TASK REQUIREMENTS:
Once you reach the line that holds "Viewport: 1456px width, 818px" in the listing below, output it and every line after it through the line that holds "This screenshot has width=1092, height=1105.", word for word.
----
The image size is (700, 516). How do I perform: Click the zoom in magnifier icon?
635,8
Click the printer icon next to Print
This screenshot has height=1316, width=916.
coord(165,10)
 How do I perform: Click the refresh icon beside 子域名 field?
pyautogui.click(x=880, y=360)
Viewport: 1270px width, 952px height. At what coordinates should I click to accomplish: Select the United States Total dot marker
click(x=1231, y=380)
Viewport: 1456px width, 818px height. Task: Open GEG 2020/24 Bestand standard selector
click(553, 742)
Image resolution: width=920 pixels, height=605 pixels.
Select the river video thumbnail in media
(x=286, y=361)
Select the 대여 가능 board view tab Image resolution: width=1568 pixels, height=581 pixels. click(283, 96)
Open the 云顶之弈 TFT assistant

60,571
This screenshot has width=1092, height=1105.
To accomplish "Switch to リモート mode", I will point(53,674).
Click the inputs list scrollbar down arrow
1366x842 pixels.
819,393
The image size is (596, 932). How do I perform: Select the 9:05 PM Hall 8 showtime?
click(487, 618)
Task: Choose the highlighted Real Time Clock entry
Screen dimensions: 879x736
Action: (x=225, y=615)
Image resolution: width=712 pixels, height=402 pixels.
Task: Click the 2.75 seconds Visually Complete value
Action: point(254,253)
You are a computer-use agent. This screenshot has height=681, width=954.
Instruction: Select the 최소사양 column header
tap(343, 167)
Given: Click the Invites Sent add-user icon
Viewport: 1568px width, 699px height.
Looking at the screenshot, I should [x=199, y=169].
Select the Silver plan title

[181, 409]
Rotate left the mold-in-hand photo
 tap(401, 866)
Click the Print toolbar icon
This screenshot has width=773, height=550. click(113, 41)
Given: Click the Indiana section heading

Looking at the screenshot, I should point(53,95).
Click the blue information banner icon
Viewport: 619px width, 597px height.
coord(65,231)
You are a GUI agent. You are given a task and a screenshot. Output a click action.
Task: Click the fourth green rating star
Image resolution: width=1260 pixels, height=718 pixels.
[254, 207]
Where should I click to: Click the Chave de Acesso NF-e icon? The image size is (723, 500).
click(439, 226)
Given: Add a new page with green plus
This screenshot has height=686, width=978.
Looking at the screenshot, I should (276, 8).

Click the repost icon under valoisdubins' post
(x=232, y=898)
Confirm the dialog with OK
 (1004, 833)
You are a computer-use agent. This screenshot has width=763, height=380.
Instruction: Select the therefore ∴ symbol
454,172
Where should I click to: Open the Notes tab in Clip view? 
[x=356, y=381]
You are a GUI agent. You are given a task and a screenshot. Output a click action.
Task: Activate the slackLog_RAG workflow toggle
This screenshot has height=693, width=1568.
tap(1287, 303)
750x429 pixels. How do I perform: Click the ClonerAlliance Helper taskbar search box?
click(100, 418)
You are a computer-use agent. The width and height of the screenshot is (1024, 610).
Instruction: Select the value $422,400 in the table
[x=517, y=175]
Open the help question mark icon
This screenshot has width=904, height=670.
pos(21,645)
----
REPLY TO THE TASK:
Viewport: 1456px width, 818px height. Task: Open GEG 2020/24 Bestand standard selector
click(553, 742)
Image resolution: width=920 pixels, height=605 pixels.
Select the river video thumbnail in media
(x=286, y=361)
Select the 대여 가능 board view tab Image resolution: width=1568 pixels, height=581 pixels. click(283, 96)
Open the 云顶之弈 TFT assistant

60,571
This screenshot has width=1092, height=1105.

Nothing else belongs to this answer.